EXCERPTED PASSAGE
* * *
“I am not a human being, I am dynamite,” Friedrich Nietzsche boastfully wrote in his autobiography Ecce Homo: How One Becomes What One Is. The philosopher did, in fact, forcefully impact Western thought. “God is dead … and we have killed him”: While shortened, this is one of the many quotations that earned Nietzsche fame and notoriety among the ranks of philosophic thinkers.
Ironically, Friedrich Wilhelm Nietzsche was born to a Lutheran minister in 1844 in Röcken, a village near Leipzig in Saxony-Anhalt. He began studying Protestant theology in Bonn but soon switched to classical philology, later moving to Leipzig to continue his studies. At age 24, he took up a post as a professor of classical philology at the University of Basel. After a marked decline in health, Nietzsche was forced to take leave and in 1879, he resigned his professorship at Basel altogether. From then on, he was free to focus on developing his philosophical ideas and writing.
His first book, The Birth of Tragedy (1872), united his deep respect for the philosopher Arthur Schopenhauer with the music of composer Richard Wagner. Neitzsche had met Wagner while studying in Leipzig and was profoundly influenced by him, viewing the composer as somewhat of a redeemer.
* * *
DATASET EXTRACT
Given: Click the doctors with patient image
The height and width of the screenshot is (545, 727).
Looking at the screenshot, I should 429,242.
* * *
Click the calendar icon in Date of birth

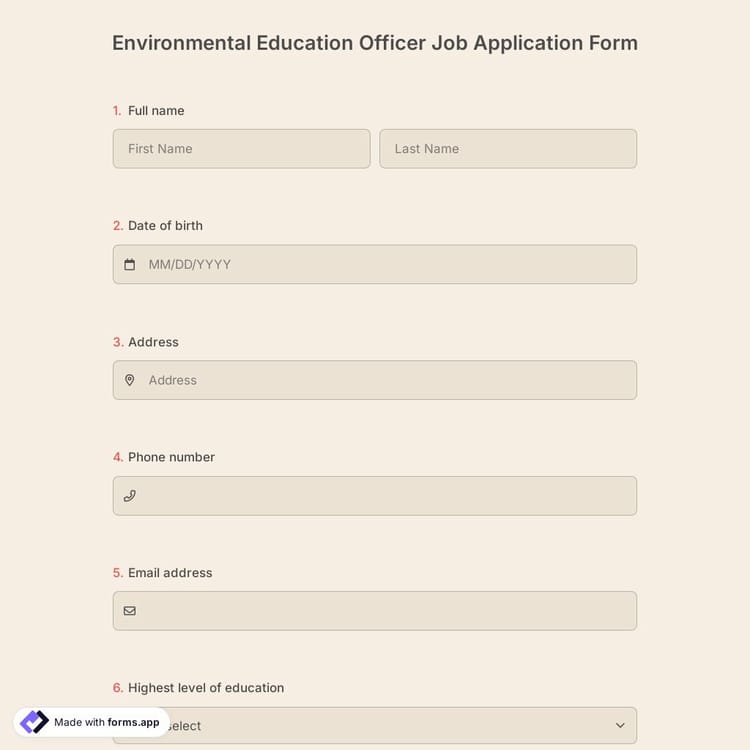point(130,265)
* * *
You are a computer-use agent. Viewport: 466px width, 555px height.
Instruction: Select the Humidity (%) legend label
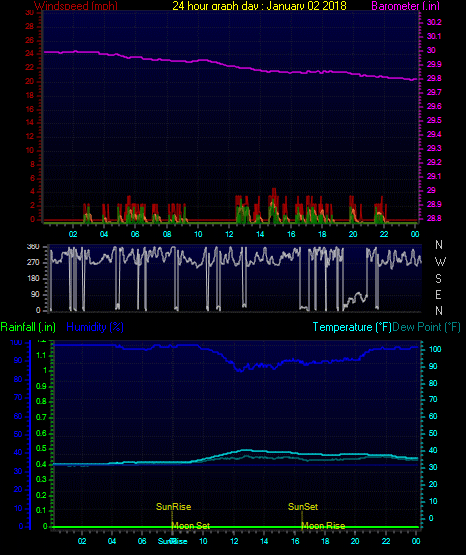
* * *
WHAT TO DO
1. In the passage on Nietzsche, why was he free to concentrate on his philosophical ideas and writing from 1879 onward? Answer in one to three sentences.
2. Decide whether each statement agrees with the passage on Nietzsche. Answer yes or no for each, and quote the deciding words of the passage.
(a) Nietzsche started with classical philology in Bonn and later switched to Protestant theology.
(b) Nietzsche became a professor at the University of Basel at age 24.
(c) Nietzsche met Richard Wagner while he was studying in Leipzig.
3. Continue the passage on Nietzsche, starting after its final sentence.

SOLVED PROBLEMS
1. A marked decline in his health forced him to take leave, and in 1879 he resigned his professorship at Basel altogether. With that post behind him, he was free to focus on developing his philosophical ideas and writing.

2.
(a) No: "He began studying Protestant theology in Bonn but soon switched to classical philology"
(b) Yes: "At age 24, he took up a post as a professor of classical philology at the University of Basel."
(c) Yes: "had met Wagner while studying in Leipzig"

3.
Nietzsche’s radical critique of religion
In The Birth of Tragedy, Nietzsche was already sketching out the core of his thinking. In the slender book of 25 concise chapters, he formulated his view of the world, drawing on his studies of Greek thought, his love of music and his appreciation of Schopenhauer and Wagner. He expressed a deep mistrust in the reliability of words and texts: “There are no facts, only interpretations” is a famous Nietzsche quote. This fundamental critique of of language, among other things, was later enthusiastically taken up by postmodern thinkers.
Nietzsche also scrutinized Christianity. His critique of religion culminated in the biting polemic The Antichrist (1888), in which Nietzsche — in short — makes Christianity and theology responsible for all the evils of the Western world.
However, Nietzsche experts warn against regarding the author himself as anti-Christian. Instead, there is much to suggest that Nietzsche wanted to redeem Christianity through his deduction. This is another example of the bold approach on the part of the thinker, who, according to his own statements, “took no prisoners” in his writings — so much so that he even titled one of his works How to Philosophize with a Hammer (otherwise known as Twilight of the Idols, 1888).
A variety of ailments
Was the radicalism of Nietzsche’s writings a product of progressive mental and neurological decline? The philosopher suffered from severe migraines for many years; a stomach ailment caused him trouble and later, he went nearly blind.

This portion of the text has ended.